## The task
Count the lines in the material below that contain the string "click", and reply with the number alone.

## Dataset extract
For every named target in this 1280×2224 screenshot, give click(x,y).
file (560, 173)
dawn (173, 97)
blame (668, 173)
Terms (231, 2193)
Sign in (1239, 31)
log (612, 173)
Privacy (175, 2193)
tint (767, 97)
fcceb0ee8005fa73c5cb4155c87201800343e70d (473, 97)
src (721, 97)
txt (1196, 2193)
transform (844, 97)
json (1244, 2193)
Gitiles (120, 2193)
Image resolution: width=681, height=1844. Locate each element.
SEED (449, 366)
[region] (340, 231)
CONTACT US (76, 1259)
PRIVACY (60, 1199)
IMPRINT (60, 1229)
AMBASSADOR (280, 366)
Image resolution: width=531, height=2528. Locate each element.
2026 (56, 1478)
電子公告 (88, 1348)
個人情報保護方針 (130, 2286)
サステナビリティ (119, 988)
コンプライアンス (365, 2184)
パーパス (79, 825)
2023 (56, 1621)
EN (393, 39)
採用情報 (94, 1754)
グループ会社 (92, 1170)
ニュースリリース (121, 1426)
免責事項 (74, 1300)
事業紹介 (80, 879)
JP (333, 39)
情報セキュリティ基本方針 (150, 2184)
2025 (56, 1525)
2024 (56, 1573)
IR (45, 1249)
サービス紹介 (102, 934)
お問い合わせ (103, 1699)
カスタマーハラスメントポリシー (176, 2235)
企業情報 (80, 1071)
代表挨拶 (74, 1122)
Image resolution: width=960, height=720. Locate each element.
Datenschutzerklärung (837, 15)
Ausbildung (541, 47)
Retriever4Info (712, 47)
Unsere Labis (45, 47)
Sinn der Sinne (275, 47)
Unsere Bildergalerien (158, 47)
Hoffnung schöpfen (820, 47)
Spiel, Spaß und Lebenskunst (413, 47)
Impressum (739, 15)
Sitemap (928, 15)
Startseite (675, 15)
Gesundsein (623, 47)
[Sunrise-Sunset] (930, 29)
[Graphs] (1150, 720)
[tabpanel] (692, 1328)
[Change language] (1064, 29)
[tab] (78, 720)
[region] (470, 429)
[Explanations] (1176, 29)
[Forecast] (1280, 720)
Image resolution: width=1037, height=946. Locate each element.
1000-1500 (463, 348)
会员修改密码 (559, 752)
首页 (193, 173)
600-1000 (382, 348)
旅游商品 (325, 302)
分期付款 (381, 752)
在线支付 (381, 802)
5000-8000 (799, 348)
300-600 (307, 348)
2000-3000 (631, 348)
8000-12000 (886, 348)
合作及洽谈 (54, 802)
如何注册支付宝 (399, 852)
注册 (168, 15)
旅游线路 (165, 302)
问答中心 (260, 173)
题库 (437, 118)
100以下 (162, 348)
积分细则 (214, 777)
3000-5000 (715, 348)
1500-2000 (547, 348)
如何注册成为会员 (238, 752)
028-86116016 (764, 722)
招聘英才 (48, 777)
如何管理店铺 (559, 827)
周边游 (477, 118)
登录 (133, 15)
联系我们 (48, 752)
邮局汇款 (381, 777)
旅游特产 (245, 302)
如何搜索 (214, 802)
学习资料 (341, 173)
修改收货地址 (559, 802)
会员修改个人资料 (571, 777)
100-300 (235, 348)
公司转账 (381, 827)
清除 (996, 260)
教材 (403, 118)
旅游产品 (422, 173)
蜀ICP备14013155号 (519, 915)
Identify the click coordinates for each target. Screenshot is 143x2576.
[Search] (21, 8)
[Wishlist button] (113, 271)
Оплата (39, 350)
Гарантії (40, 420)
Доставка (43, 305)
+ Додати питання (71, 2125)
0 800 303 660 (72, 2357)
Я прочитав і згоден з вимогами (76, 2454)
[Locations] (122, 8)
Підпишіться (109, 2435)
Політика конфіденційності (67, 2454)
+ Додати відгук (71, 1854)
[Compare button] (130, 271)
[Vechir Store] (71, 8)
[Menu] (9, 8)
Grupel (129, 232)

## Response for this exercise
2